What the task requires
Reproduce the text of all the records below word for word, leaving out the pictures.

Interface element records
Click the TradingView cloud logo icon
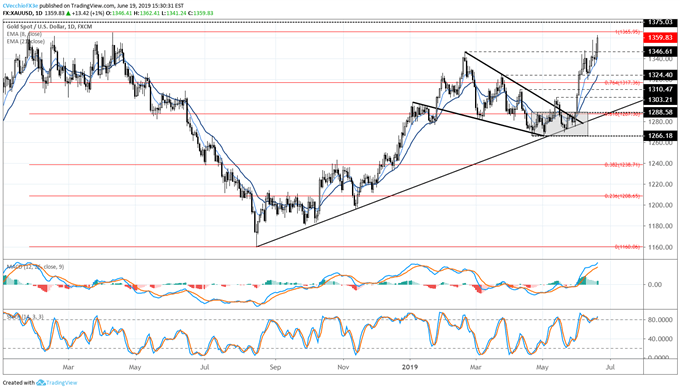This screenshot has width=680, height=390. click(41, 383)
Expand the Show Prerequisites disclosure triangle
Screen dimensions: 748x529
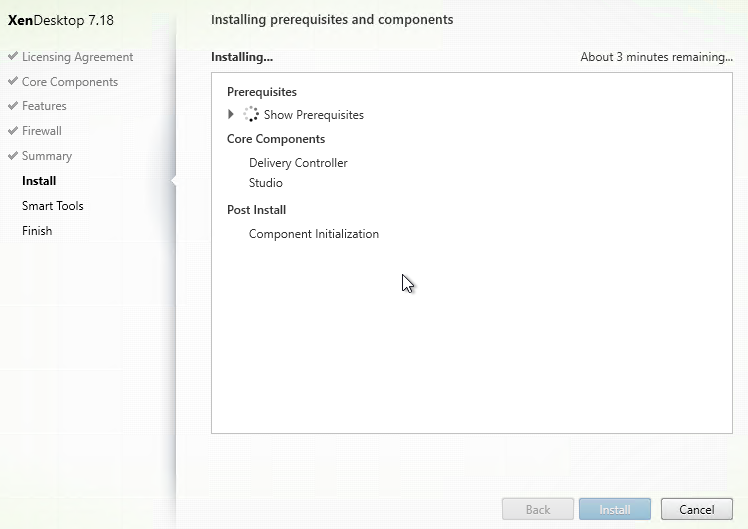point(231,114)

Answer for the task
Click the TradingView cloud logo icon
This screenshot has width=680, height=390. click(41, 383)
Expand the Show Prerequisites disclosure triangle
Screen dimensions: 748x529
point(231,114)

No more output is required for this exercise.